Vielfalt als Teil der urbanen Normalität. Integrationspolitik der Stadt Zürich

Züricher Strassenzene

 

von Christof Meier

Von allen Bewohnerinnen und Bewohner der Stadt Zürich haben über 30 Prozent keinen Schweizer Pass. Weitere 10 bis 15 Prozent können (je nach Definition) als Personen mit Migrationshintergrund bezeichnet werden. Es ist also eine Tatsache, dass in der Stadt Zürich für europäische Verhältnisse eher überdurchschnittlich viele Migrantinnen und Migranten leben. Ebenso ist es eine Tatsache, dass die Stadt Zürich in den letzten Jahren in internationalen Rankings stets sehr gut bewertet wurde und folglich als ein Ort mit einer hohen Lebensqualität bezeichnet werden kann. Man könnte sich folglich fragen, ob denn die Stadt Zürich trotz der vielen Ausländerinnen und Ausländer eine hohe Lebensqualität hat oder ob sie dies gerade wegen den Zugewanderten hat. Die Antwort muss offen bleiben. Aber zumindest beweist die Stadt Zürich, dass sich die Anwesenheit von vielen «Fremden» und ein guter Lebensstandard nicht gegenseitig ausschliessen. Die Gleichzeitigkeit ist möglich.

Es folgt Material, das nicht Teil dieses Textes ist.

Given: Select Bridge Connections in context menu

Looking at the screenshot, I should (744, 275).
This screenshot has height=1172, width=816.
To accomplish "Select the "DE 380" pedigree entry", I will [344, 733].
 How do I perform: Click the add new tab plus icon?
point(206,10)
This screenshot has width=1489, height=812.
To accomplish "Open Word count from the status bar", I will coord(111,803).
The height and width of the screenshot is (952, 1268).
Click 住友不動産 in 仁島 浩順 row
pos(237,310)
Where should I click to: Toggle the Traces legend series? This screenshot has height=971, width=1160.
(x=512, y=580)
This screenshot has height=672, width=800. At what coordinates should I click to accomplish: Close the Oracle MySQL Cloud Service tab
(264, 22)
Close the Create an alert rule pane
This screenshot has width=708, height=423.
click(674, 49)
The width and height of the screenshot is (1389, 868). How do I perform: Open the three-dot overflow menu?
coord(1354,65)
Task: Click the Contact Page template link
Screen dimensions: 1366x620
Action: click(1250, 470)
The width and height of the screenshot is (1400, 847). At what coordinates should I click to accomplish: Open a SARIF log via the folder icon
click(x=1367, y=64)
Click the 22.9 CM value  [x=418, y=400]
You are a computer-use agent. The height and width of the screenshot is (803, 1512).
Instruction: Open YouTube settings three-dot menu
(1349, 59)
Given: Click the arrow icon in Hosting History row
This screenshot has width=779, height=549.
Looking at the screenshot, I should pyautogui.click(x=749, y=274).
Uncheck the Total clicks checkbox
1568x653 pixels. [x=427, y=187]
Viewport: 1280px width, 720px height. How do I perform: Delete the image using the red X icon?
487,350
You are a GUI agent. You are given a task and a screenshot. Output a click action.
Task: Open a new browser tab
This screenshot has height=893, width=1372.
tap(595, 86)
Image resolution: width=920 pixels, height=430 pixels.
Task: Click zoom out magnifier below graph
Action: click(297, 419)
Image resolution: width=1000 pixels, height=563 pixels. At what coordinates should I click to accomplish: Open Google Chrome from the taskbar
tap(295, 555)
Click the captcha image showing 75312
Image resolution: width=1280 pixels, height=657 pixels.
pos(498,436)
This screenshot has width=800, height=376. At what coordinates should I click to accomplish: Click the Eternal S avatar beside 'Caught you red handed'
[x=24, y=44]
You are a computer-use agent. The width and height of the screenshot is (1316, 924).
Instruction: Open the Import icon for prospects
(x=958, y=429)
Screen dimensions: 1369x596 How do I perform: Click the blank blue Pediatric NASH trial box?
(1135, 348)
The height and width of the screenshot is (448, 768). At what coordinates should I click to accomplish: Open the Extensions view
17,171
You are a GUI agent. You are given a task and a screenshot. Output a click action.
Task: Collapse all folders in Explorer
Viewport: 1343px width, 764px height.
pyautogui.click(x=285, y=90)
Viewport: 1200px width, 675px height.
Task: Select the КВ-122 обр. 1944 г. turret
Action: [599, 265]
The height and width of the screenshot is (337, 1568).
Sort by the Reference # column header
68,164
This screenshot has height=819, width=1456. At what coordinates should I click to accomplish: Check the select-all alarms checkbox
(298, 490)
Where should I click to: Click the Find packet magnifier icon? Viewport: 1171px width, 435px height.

Was macht eine Stadt zu einer Stadt?

Wirklich überraschen kann dieser banale Befund natürlich nicht. Denn Städte (und urbane Zentren) waren schon immer Orte, in denen sich Menschen einen Lebensraum teilen, die ansonsten vielfach nur wenig gemeinsam haben. Sie unterscheiden sich in ihren Biografien ebenso wie in ihren Kompetenzen oder ihren Träumen. Differenz ist ein Teil des städtischen Alltags. Und damit auch die Freiheit und die Möglichkeit einer eigenständigen und selbstgewählten Lebensgestaltung.

Es sind die Unterschiede ihrer Bewohnerinnen und Bewohner, die die Städte überdurchschnittlich oft zu denjenigen Orten machen, in denen kulturelle, soziale und wirtschaftliche Entwicklungen stattfinden und in denen sich gesellschaftliche Fragestellungen, die nicht selten auch für andere Regionen von Bedeutung sind, früher und stärker akzentuieren als anderswo. Ein Beispiel dafür ist die Frage des gesellschaftlichen Zusammenhalts. Denn auch die heterogene Bevölkerung einer Stadt braucht Identität und Heimat. Und auch eine Stadt benötigt Einwohnerinnen und Einwohner, die sich in ihr sicher und wohl fühlen, die in ihr Zuhause sind und die gemeinsam auf die eine oder andere Art und Weise die weitere Zukunft mitgestalten.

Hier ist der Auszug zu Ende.